* [Data records]

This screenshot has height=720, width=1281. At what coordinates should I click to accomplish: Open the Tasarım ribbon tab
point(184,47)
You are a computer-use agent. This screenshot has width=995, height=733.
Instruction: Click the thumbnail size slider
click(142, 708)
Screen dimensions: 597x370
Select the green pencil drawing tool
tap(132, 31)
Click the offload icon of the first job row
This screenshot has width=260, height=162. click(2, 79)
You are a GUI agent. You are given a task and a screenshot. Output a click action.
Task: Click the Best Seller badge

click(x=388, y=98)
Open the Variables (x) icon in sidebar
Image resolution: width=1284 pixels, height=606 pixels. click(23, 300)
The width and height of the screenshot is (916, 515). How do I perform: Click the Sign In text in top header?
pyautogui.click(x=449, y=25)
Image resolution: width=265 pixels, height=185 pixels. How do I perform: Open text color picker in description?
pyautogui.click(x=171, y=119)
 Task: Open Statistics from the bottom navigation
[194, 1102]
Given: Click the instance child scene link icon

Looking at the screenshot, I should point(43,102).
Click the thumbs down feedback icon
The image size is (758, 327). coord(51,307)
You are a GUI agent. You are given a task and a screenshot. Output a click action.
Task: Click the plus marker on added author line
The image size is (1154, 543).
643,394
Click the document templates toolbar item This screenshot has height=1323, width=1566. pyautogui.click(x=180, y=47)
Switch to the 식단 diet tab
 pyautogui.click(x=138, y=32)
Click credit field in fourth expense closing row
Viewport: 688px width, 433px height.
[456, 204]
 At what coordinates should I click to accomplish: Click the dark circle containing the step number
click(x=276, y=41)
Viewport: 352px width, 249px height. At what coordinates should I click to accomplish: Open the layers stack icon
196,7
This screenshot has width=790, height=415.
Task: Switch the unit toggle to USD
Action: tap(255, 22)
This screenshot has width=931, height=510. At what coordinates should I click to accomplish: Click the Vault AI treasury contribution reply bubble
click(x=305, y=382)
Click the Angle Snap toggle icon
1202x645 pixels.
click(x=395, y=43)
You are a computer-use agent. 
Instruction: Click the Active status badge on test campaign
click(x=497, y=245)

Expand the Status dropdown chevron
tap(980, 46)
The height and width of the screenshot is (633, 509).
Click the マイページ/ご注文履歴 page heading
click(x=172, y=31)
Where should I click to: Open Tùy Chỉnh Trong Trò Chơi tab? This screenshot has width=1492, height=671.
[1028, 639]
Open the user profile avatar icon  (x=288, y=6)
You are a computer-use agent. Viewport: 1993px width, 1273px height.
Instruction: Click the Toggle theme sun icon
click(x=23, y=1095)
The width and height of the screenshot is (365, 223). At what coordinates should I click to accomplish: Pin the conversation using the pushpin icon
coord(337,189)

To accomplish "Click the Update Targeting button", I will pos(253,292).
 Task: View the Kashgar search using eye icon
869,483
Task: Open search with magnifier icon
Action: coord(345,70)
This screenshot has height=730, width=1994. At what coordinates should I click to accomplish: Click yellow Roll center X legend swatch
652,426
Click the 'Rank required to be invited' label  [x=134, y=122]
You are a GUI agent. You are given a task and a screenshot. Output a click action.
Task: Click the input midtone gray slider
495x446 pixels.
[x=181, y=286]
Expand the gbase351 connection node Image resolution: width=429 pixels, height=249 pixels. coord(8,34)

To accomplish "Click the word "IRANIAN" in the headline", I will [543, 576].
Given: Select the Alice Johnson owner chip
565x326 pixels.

* [Request]
Output, as a JSON list of strings, the lines of the items from the line with "Given: Click the" to the line with "Action: tap(255, 22)", both included. Use one string per line and omit blank lines.

* [Answer to the task]
[
  "Given: Click the instance child scene link icon",
  "Looking at the screenshot, I should point(43,102).",
  "Click the thumbs down feedback icon",
  "The image size is (758, 327). coord(51,307)",
  "You are a GUI agent. You are given a task and a screenshot. Output a click action.",
  "Task: Click the plus marker on added author line",
  "The image size is (1154, 543).",
  "643,394",
  "Click the document templates toolbar item This screenshot has height=1323, width=1566. pyautogui.click(x=180, y=47)",
  "Switch to the 식단 diet tab",
  " pyautogui.click(x=138, y=32)",
  "Click credit field in fourth expense closing row",
  "Viewport: 688px width, 433px height.",
  "[456, 204]",
  " At what coordinates should I click to accomplish: Click the dark circle containing the step number",
  "click(x=276, y=41)",
  "Viewport: 352px width, 249px height. At what coordinates should I click to accomplish: Open the layers stack icon",
  "196,7",
  "This screenshot has width=790, height=415.",
  "Task: Switch the unit toggle to USD",
  "Action: tap(255, 22)"
]